Kevin is the VP of Engineering at Abnormal Security, overseeing all aspects of growth and execution. In this class, Kevin describes the requirements for building a well-rounded and highly functional engineering team from both a technical and cultural perspective. Kevin spent time at eBay and Quantcast prior to becoming an early-stage engineer leader at TellApart, then a Director of Engineering at Twitter.
I think there's two different dimensions.
Kevin W: I really think about, for this one, the first is what is technical skillset and a competency that this candidate or engineers bringing to the company. And the second one is just culturally who they are and what they're going to [00:05:00] do right on the team as well. I think on the first one, technically early on in the company, I think the most critical thing to do is find people who are very versatile.
You're looking for a generalist here who are able to, do a wide variety of different types of problems and probably more importantly. Willing to and want to do that. And there's no task too small or too large for them along the way. And the reason why maybe obvious that you have to do this because early on, you're not quite sure yet what you will need to build and what types of pivots or turns you're going to be taken on as you talk to more customers and really discover the market more, Working with your early design partners are giving you a lot of critical feedback about. What's delighting them what they're okay with and what they don't like and what you've actually built. And until you have a lot more of that confidence, That just comes from, more repetition, more customers, more design partners.
you have to really think about building in that versatility, into your early team. So I think that's one that's just really important from a technical perspective of what someone can. The second one. I think that's really important. Just culturally, who are the [00:06:00] right type of people you need to bring in.
Kevin W: And I think, every startup is a roller coaster. There's a lot of ups and downs. And I think probably more so early on when, you just don't have a lot of sample size yet. If the idea and the market you're going into is a credible one, that's viable right. In the enterprise space, in the longterm.

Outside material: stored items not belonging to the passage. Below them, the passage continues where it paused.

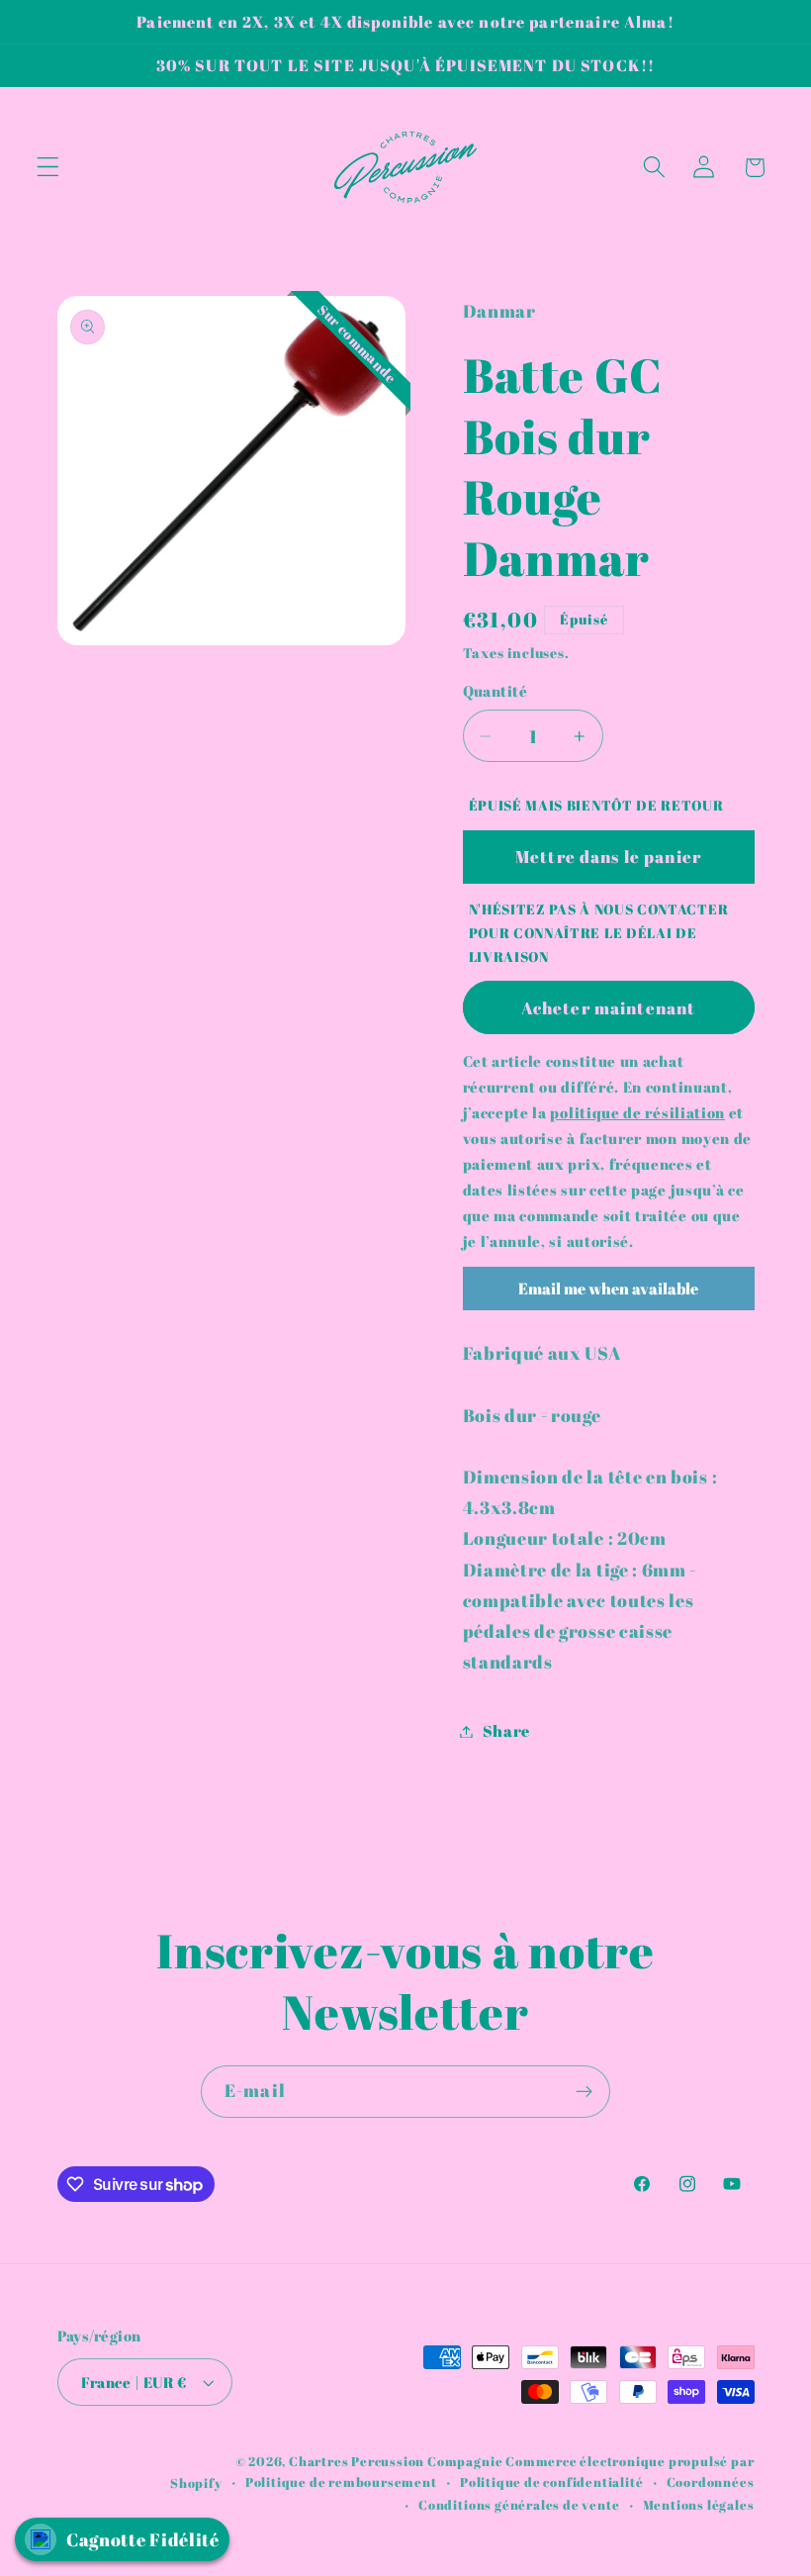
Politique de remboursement (341, 2482)
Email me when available (608, 1288)
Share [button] (506, 1731)
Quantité (495, 691)
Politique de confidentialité (552, 2482)
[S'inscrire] (584, 2092)
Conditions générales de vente (518, 2505)
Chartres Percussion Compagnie (397, 2461)
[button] (48, 168)
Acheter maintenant (608, 1008)
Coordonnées (711, 2482)
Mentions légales (699, 2505)
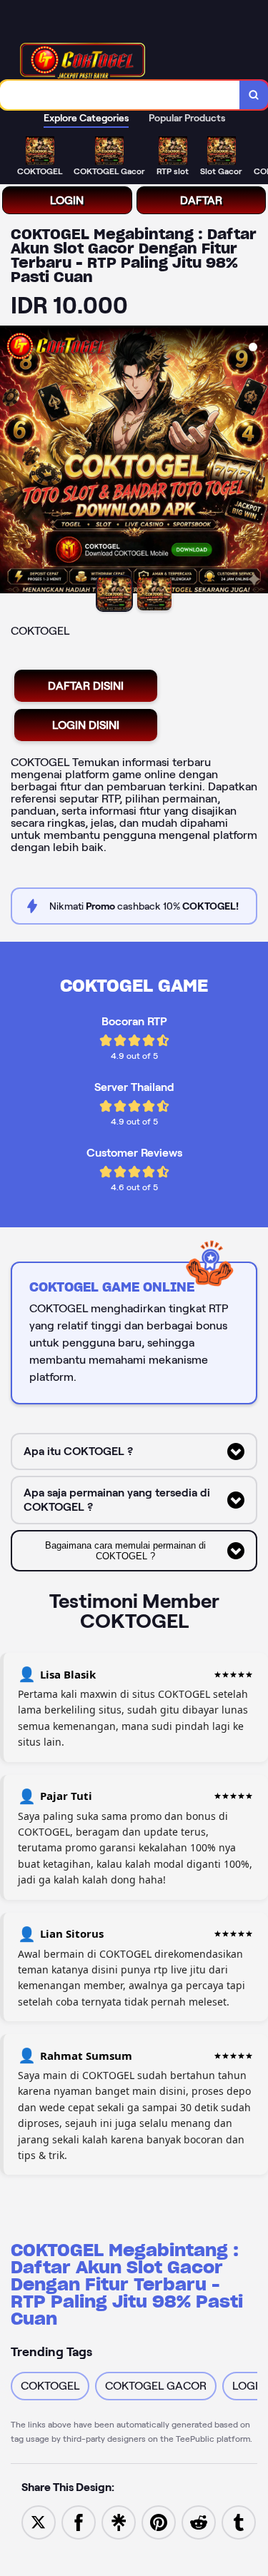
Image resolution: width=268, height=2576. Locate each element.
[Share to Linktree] (118, 2521)
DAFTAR (201, 200)
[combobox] (120, 95)
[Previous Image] (11, 462)
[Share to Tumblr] (239, 2521)
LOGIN (67, 200)
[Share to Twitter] (38, 2521)
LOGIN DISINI (85, 725)
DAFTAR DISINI (86, 686)
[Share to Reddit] (199, 2521)
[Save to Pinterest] (159, 2521)
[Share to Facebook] (78, 2521)
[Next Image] (256, 462)
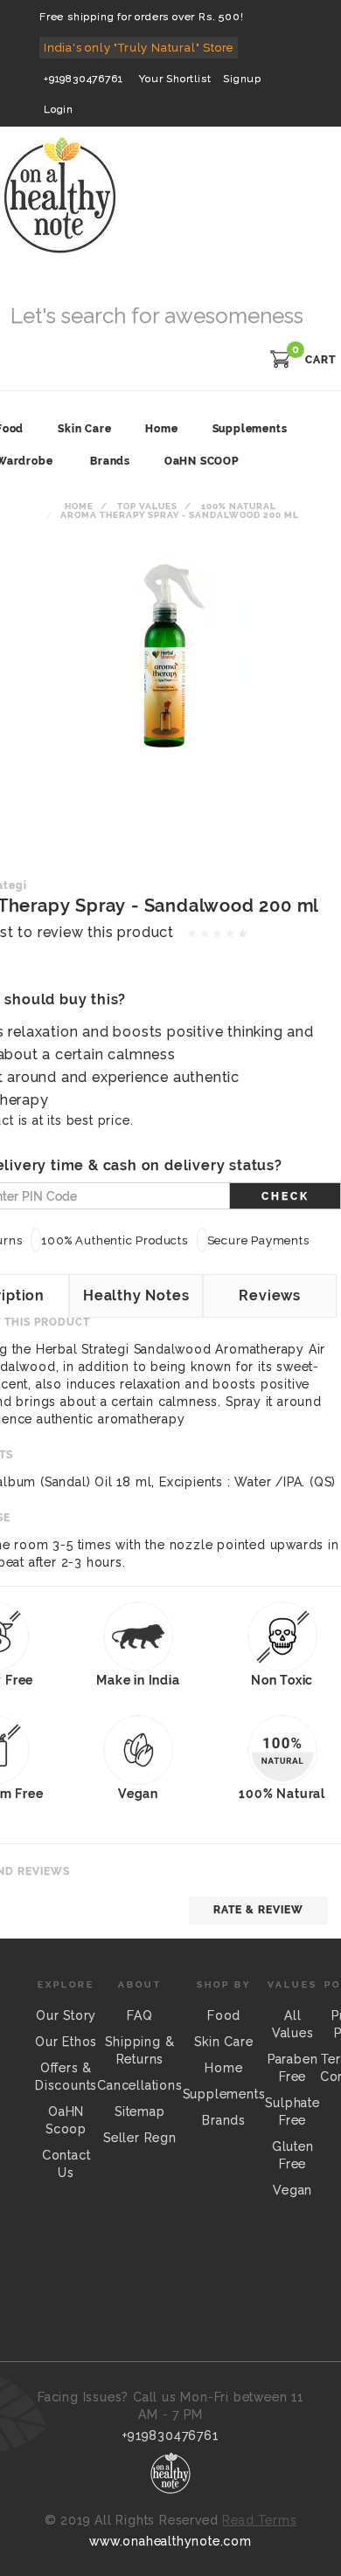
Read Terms (259, 2520)
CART (320, 360)
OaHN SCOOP (201, 461)
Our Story (66, 2015)
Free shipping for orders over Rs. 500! (141, 16)
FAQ (139, 2015)
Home (79, 506)
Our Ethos (66, 2042)
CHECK (285, 1196)
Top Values (147, 506)
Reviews (270, 1295)
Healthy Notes (136, 1295)
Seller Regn (140, 2138)
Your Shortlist (175, 78)
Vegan (292, 2190)
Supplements (224, 2094)
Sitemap (140, 2111)
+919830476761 (83, 78)
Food (223, 2015)
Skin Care (223, 2042)
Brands (110, 461)
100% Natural (238, 506)
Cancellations (139, 2085)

So I've always found that you have to find that people. ultimate trust and conviction in there. They are a believer. They are here to be ultimate owners and do whatever it takes to help this company survive. And it goes back to, I said earlier, no task too big or too small in,to do there's no one else to delegate any work to when you're starting out a startup, you just have to look in the mirror and do it yourself.
And I think you have to find people who are completely okay and thrive in that high ownership, environments, because that's what it takes right early on to, to really build and bootstrapping.